I have to admit that when David first stepped on that ship and waved good bye it was a little exciting. Exciting to know that he was off to see parts of the world that we have never been to, get some amazing experiences, and frankly it was really fun to see the ship prepare to leave the Warf (never seen that before). I also knew that I had a road trip with my Dad ahead of me and was excited to get back to Minnesota.

Then night time came. I declare that there are three phases of going to bed that occur during separation from our spouses. First phase: Denial. I remember lying in bed and almost telling myself lies by having a conversation in my head that David would be back tomorrow. I closed my eyes as fast as I could once I got into bed and prayed that I would fall asleep quickly (thankfully God listened to my prayers).
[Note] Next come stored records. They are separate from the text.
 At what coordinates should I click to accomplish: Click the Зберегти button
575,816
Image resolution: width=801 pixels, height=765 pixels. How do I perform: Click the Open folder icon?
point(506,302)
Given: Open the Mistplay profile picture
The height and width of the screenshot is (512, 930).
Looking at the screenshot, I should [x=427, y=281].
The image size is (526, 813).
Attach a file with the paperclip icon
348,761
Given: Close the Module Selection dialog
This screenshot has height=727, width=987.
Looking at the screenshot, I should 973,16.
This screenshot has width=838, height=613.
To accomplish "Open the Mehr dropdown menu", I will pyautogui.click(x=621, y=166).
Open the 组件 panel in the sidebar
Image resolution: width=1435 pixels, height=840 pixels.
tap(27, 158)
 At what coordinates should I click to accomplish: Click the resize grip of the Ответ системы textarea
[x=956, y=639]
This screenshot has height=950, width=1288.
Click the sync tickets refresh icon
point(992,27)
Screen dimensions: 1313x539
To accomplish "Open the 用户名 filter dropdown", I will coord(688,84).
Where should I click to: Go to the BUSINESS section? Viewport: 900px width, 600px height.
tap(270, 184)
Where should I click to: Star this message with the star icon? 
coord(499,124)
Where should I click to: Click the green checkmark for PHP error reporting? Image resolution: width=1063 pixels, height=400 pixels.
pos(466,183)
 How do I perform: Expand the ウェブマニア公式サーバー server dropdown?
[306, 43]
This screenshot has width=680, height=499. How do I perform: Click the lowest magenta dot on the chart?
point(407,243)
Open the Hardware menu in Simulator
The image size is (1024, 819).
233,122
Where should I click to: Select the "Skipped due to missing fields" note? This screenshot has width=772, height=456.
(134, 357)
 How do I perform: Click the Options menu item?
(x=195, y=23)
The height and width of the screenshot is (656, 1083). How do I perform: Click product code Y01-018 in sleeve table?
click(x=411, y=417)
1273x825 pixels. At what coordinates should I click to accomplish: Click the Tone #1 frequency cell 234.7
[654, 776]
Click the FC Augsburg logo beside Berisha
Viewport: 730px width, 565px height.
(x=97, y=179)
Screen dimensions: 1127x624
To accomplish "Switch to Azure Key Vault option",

The first phase lasted a night or two and then came phase two: Hogging the bed! The bed that I sleep in here at my parent’s house is smaller than the one that David and I have, but we had just been here to visit my family a week before he left. We had shared this bed and experienced the tightness so when I came back and didn’t have to share I took advantage and slept on the whole bed. It was wonderful. (I tried as hard as I could to find one of the comic strips of a crazy lady taking up all the room on the bed, but I think someone is going to have to draw it as I couldn’t find one. ) That is, until phase three set in: Lonely again. This all happened within a week and a half and I laughed to myself as all of the sudden I was curled up on my side of the bed wishing David was behind me when just the night before I had claimed the whole bed as mine (!!!!!!!!!!!).

Now that I think about it and have actually written it all out I am going to have to add a fourth phase and that is where God has stepped in and been teaching me lessons beyond what I could have learned before. Phase four (prepare yourself it is a long one): Never go to bed without telling your spouse you love them, let them know they mean the world to you, kisses them, hug them, be selfless, and more than that, pray for them every day!